Exercise task: In the data below, from the line holding "This screenshot has height=275, width=374." through the end of the data, inclusive, put "column heading" in place of "column header" and give those lines again with nothing else altered. Omit the pictures.

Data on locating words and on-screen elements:
-- Begin --

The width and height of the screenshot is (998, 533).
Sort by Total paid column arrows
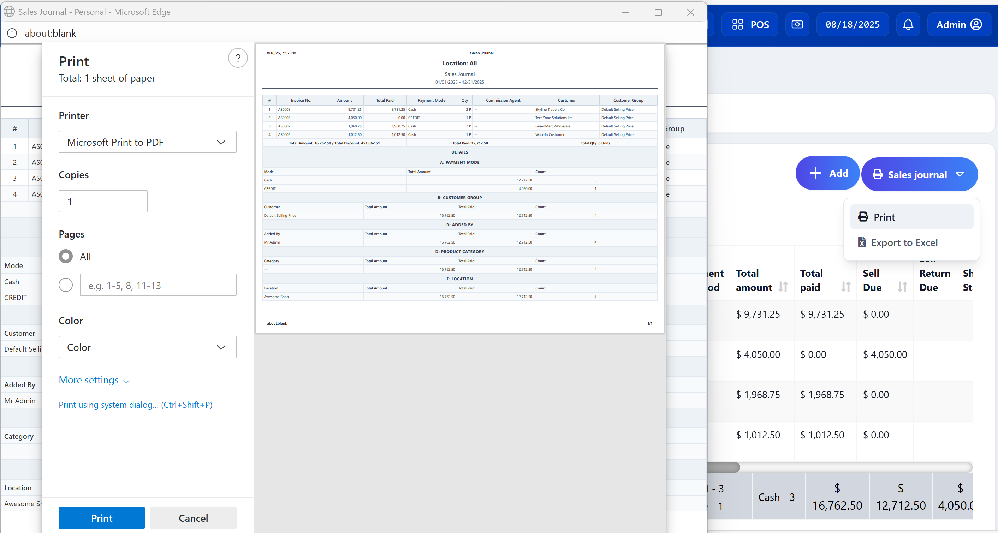tap(846, 287)
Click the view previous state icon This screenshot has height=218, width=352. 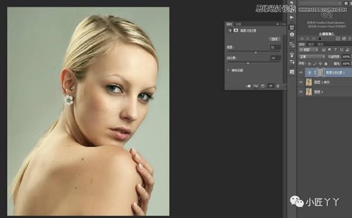[256, 86]
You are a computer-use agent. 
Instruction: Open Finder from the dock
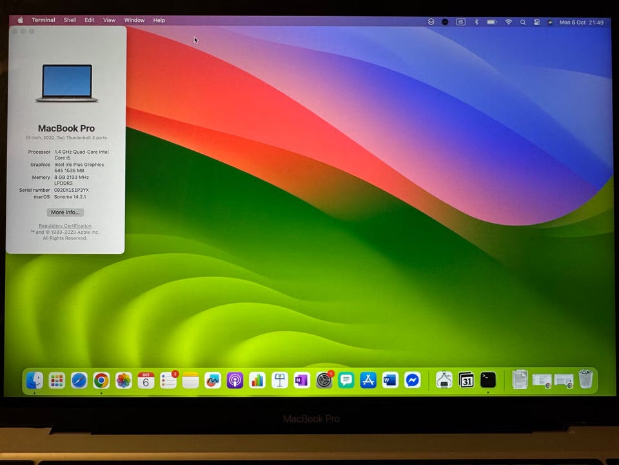[35, 380]
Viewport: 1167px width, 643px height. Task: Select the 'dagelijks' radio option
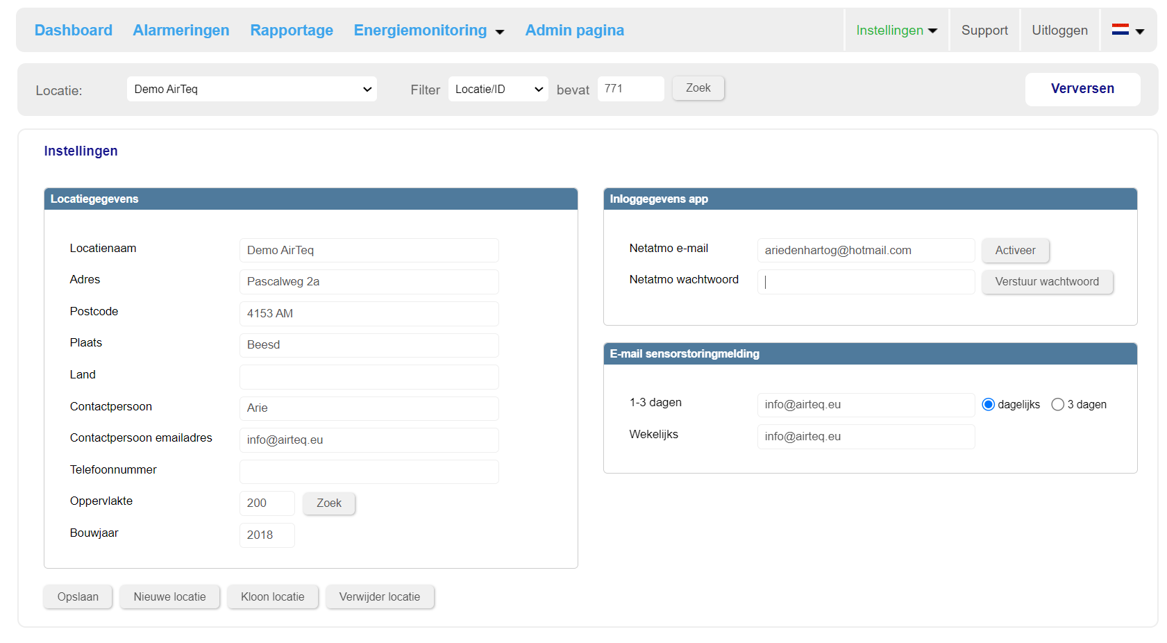pyautogui.click(x=989, y=405)
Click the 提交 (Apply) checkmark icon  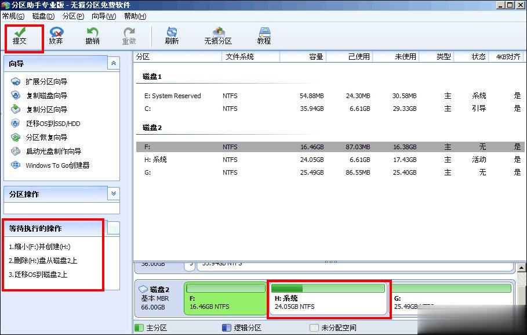tap(20, 32)
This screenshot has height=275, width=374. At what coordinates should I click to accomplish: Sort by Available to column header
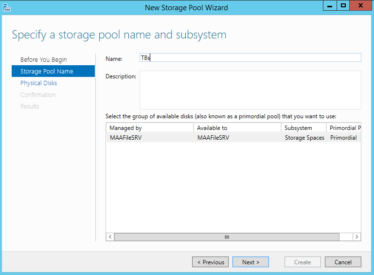[237, 128]
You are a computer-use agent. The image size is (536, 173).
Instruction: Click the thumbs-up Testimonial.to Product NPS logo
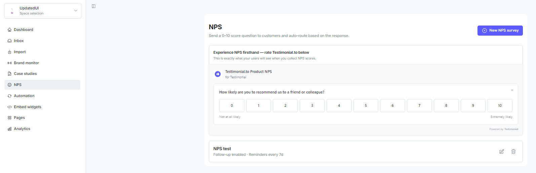pos(218,74)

-- End --

Complete answer:
This screenshot has height=275, width=374. At what coordinates should I click to accomplish: Sort by Available to column heading
[237, 128]
You are a computer-use agent. The image size is (536, 173).
Instruction: Click the thumbs-up Testimonial.to Product NPS logo
pos(218,74)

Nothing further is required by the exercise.